ACTION ITEM » Copy every line from the one containing "العربية (159, 1896)" through the last line of the records below, both included, and nothing else.
+++
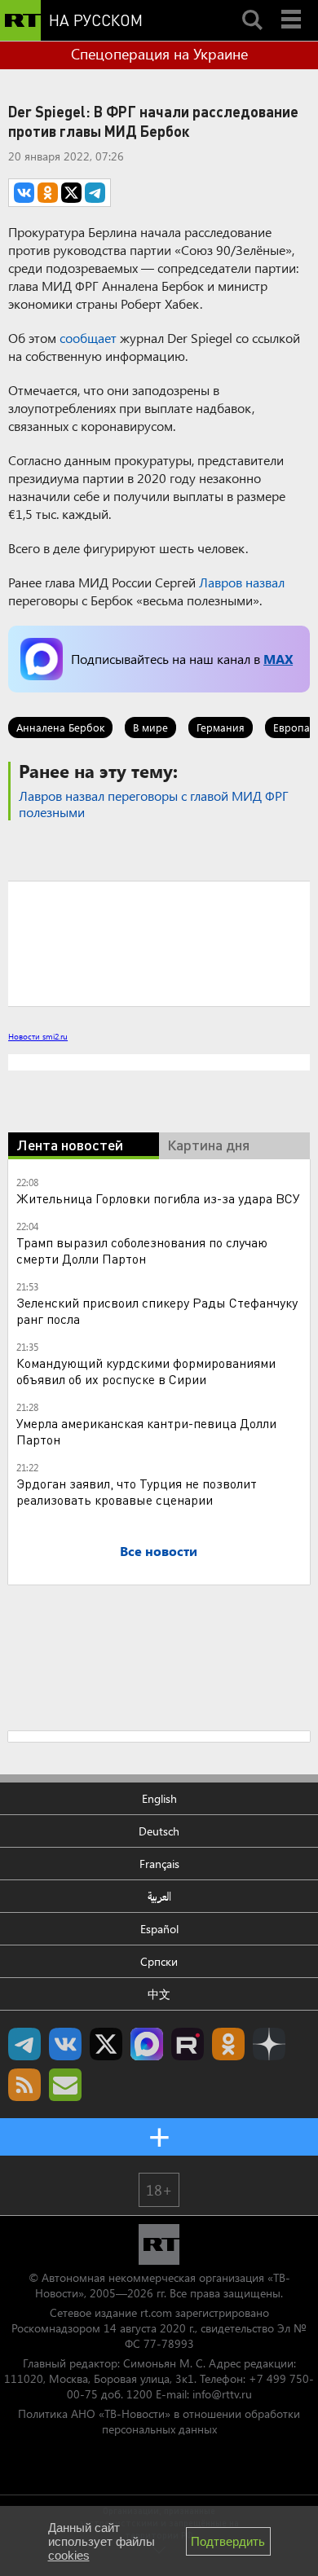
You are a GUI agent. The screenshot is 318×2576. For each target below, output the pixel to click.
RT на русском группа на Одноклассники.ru (228, 2044)
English (159, 1798)
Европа (291, 727)
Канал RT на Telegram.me (24, 2044)
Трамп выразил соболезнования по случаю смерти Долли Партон (141, 1250)
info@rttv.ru (222, 2394)
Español (159, 1928)
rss (24, 2084)
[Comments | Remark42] (159, 942)
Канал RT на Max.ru (146, 2044)
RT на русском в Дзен (269, 2044)
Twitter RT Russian (106, 2044)
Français (159, 1863)
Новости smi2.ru (38, 1036)
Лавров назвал (242, 582)
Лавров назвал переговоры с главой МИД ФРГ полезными (154, 803)
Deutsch (159, 1831)
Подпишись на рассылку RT (65, 2084)
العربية (159, 1896)
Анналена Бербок (60, 727)
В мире (150, 727)
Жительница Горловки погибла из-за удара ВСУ (158, 1198)
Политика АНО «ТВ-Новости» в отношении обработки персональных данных (159, 2421)
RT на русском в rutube (187, 2044)
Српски (159, 1961)
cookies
+++
REPLY TO THE TASK »
العربية (159, 1896)
Анналена Бербок (60, 727)
В мире (150, 727)
Жительница Горловки погибла из-за удара ВСУ (158, 1198)
Политика АНО «ТВ-Новости» в отношении обработки персональных данных (159, 2421)
RT на русском в rutube (187, 2044)
Српски (159, 1961)
cookies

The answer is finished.